Tentu saja, lanjutnya, hal ini tidak dapat dilakukan dalam waktu singkat. Guru harus bersabar sampai dapat melihat pola yang lebih jelas dari siswa. Supaya tidak terlewat, Guru boleh menuliskan hasil pengamatan dalam buku khusus/ lembar pengamatan.
“Setelah mengidentifikasi bakat peserta didik dan mendapatkan sedikit gambaran tentang minat dan bakat siswa, yang harus Guru lakukan selanjutnya adalah melakukan konfirmasi hasil pengamatan/observasi pada siswa,” tegasnya.
Caranya sederhana, dijelaskannya, guru dapat mengajak siswa mengobrol santai dan menanyakan seputar kegiatan mereka sehari-hari. Sebagai contohnya, Guru dapat menanyakan kesukaan siswa.
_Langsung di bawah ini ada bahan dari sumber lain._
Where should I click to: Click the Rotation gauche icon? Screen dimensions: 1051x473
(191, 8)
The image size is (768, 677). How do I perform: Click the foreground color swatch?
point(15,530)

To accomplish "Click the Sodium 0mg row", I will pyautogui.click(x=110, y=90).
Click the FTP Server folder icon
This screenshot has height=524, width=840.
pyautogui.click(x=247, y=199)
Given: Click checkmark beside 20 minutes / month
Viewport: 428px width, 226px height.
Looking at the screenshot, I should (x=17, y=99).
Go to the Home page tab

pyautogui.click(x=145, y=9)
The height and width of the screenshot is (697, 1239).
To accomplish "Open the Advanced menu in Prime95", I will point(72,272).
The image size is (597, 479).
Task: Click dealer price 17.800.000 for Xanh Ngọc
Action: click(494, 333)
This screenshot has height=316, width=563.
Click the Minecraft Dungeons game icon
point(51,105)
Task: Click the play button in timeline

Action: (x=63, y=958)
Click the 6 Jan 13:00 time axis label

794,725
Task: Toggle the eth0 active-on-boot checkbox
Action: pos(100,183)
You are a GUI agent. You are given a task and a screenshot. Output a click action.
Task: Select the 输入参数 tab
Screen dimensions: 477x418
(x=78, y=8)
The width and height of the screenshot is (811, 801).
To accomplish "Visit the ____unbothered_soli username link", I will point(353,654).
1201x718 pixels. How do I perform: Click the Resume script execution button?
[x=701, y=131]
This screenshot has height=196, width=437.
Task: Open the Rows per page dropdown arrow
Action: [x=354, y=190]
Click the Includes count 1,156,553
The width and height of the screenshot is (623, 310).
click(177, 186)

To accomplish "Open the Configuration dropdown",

Apakah benar mereka suka menyanyi, menggambar, atau mungkin bermain catur.
“Setelah mengetahui secara spesifik tentang kegemaran siswa, guru dapat menanyakan lebih jauh lagi tentang kegemaran mereka, apa yang membuat mereka tertarik pada hal tersebut, kesulitan yang dihadapi, dan lain sebagainya,” tandasnya.